▶ _Exercise_
The answer should be the exact lines from the line containing "The width and" through the last line of the material below, with no pictures.

___

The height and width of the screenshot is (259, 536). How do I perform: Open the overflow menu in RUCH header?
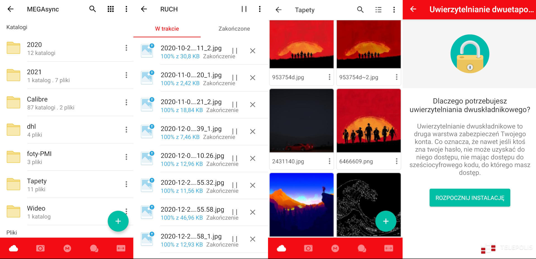point(260,9)
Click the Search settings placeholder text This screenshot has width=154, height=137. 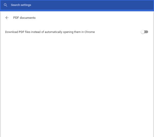[x=21, y=5]
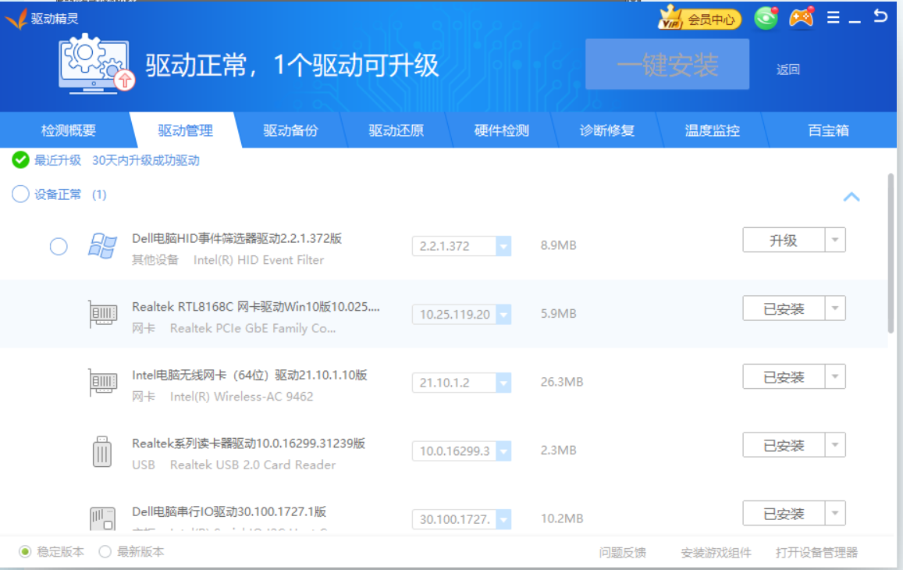This screenshot has height=570, width=903.
Task: Tick the Dell HID driver selection circle
Action: click(59, 247)
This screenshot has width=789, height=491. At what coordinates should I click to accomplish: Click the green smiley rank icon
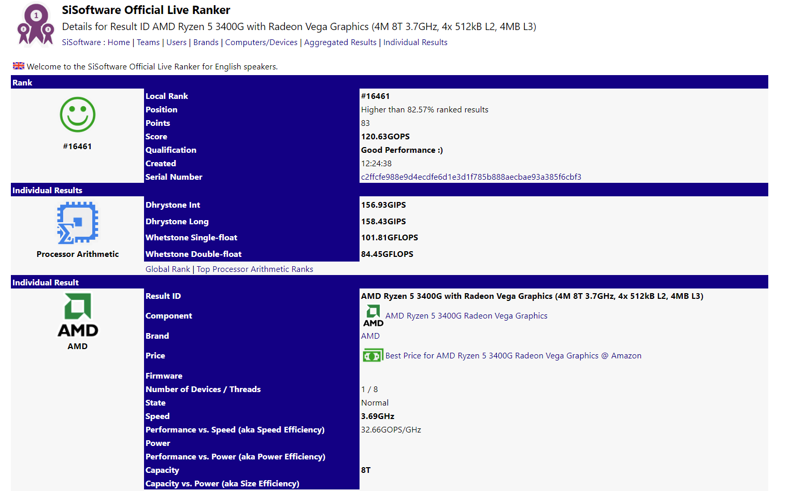tap(77, 114)
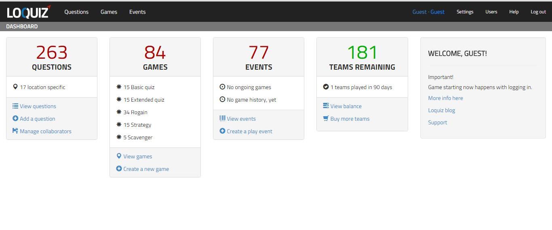The height and width of the screenshot is (230, 552).
Task: Click the plus icon beside Create a play event
Action: tap(222, 131)
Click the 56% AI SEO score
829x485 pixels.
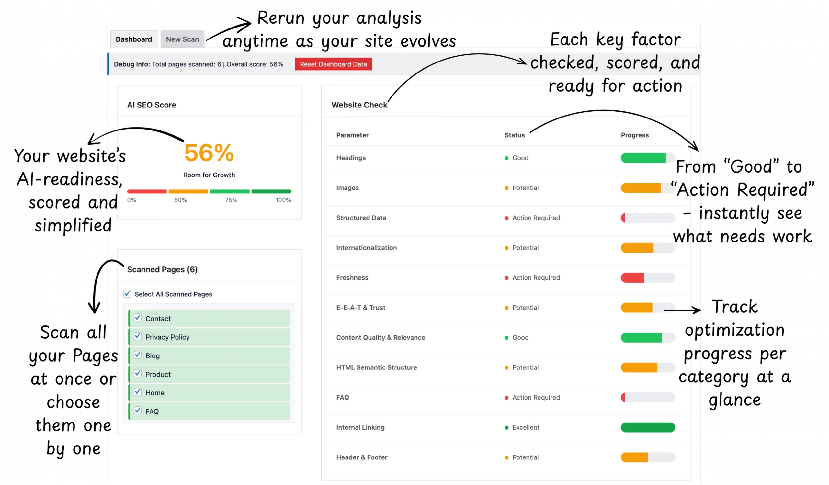(x=209, y=153)
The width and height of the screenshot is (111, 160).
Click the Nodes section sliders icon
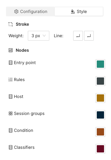(11, 50)
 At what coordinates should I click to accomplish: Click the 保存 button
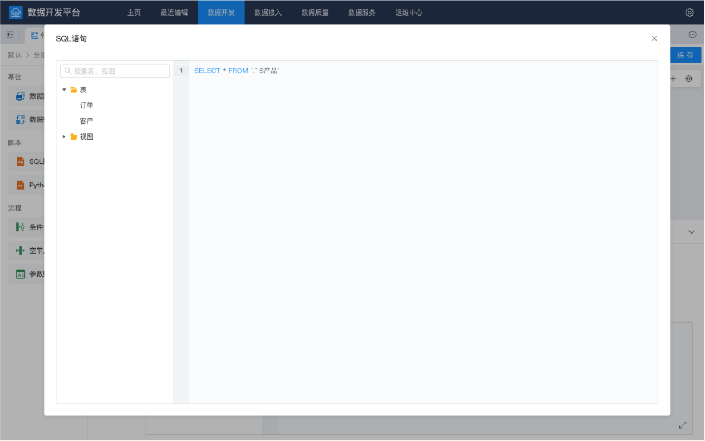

___

▶ _Completed exercise_
The width and height of the screenshot is (111, 160).
Click the Nodes section sliders icon
(11, 50)
 At what coordinates should I click to accomplish: Click the 保存 button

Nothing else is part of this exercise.